[[ Exercise data open ]]

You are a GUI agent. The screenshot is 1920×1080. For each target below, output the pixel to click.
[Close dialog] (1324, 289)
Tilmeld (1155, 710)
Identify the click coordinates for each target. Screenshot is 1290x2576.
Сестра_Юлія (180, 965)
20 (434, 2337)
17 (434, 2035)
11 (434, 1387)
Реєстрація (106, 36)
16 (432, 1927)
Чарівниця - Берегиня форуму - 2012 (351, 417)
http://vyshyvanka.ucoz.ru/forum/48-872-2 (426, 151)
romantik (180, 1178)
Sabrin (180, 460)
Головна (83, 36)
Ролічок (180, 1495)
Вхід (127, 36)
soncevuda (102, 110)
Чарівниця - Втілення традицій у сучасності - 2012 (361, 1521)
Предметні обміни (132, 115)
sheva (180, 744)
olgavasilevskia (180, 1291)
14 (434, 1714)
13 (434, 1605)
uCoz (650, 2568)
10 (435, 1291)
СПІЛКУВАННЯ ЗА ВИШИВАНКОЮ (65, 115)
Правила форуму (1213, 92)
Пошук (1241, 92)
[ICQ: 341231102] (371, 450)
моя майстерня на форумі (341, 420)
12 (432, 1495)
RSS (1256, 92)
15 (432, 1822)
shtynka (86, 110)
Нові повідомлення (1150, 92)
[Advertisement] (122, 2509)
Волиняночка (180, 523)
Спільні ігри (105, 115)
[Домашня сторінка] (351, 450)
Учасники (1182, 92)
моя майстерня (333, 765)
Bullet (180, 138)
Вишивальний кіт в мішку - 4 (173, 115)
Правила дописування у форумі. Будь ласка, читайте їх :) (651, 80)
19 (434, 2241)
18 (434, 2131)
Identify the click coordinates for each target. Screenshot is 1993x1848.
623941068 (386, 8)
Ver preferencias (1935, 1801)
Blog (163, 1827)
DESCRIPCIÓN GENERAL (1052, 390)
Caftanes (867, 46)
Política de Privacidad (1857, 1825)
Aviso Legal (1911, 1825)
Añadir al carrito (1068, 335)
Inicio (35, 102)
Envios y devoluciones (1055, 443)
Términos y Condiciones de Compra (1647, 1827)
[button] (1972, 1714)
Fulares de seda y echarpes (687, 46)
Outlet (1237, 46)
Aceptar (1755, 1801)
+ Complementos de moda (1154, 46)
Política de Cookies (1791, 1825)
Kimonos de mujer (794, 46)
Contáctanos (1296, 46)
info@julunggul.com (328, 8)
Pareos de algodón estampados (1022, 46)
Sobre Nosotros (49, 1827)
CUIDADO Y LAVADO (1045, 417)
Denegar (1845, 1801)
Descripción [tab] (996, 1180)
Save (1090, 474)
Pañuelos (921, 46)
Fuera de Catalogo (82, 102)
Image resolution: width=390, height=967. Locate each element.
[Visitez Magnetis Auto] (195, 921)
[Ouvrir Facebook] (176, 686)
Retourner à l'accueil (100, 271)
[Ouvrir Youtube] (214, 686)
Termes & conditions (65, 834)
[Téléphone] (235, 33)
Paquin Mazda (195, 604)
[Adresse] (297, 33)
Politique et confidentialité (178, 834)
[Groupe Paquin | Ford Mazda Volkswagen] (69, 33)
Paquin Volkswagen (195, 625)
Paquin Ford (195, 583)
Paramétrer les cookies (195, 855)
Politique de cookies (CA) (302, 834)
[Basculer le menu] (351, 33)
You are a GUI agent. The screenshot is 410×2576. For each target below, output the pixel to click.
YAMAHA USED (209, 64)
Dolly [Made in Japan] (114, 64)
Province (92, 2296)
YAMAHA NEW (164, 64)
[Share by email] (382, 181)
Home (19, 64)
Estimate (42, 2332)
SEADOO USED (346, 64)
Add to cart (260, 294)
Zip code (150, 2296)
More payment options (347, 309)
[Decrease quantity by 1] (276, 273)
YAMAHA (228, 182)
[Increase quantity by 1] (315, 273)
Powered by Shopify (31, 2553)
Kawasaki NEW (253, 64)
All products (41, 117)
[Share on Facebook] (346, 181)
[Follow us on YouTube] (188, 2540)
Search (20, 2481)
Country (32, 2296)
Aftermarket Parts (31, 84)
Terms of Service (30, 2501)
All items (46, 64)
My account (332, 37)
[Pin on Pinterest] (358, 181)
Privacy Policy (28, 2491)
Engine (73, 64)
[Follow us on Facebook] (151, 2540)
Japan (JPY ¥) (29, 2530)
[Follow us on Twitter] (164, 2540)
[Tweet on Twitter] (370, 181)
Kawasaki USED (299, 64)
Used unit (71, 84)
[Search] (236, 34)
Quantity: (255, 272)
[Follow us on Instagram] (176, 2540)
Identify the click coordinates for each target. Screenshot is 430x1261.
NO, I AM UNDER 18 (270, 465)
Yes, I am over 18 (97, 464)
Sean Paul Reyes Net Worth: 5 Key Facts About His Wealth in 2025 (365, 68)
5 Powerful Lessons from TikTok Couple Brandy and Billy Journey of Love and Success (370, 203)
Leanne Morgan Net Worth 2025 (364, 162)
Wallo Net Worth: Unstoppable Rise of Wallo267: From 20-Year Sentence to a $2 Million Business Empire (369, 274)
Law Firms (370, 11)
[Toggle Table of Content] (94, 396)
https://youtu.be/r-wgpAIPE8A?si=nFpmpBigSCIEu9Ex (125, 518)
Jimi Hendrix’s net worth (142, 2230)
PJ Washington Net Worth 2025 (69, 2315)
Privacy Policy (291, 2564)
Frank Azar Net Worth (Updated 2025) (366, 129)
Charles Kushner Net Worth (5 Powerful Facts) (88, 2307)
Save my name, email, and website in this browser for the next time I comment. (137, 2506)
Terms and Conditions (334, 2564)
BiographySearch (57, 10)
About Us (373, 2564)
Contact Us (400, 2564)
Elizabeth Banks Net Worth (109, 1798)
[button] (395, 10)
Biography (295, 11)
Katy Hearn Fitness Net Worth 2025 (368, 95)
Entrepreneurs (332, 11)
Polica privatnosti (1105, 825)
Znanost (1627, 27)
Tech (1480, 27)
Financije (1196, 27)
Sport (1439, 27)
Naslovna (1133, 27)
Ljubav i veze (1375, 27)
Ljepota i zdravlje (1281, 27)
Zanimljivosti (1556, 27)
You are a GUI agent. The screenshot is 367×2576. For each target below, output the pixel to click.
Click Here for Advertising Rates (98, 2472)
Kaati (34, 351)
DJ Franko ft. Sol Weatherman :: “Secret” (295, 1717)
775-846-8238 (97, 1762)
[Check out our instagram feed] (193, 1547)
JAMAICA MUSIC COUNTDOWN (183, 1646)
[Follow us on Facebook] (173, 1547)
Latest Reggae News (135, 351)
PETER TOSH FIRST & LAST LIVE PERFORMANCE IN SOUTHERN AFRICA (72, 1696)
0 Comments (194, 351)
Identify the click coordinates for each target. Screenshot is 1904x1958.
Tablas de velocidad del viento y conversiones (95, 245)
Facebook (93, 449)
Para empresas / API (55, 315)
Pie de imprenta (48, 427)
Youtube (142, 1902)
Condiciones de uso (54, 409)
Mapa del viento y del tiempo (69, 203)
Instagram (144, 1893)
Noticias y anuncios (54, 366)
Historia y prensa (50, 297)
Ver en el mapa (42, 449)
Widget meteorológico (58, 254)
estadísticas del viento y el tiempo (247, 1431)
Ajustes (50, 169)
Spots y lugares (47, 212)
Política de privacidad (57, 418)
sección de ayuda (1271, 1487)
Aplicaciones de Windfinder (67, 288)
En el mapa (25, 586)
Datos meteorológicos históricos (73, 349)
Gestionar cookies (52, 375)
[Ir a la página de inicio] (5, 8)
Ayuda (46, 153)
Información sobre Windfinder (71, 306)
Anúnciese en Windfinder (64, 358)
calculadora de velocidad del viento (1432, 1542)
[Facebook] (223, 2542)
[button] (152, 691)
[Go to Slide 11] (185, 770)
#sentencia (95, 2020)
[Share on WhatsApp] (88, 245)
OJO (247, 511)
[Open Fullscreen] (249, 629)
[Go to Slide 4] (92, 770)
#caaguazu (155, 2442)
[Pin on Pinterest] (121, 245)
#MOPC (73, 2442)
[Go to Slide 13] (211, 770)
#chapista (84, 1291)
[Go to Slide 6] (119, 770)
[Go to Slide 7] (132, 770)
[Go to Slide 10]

[[ Exercise data closed ]]

Brief - Find every line in the records above that holds the word "viento", and copy each one.

Answer to this problem -
Tablas de velocidad del viento y conversiones (95, 245)
Mapa del viento y del tiempo (69, 203)
estadísticas del viento y el tiempo (247, 1431)
calculadora de velocidad del viento (1432, 1542)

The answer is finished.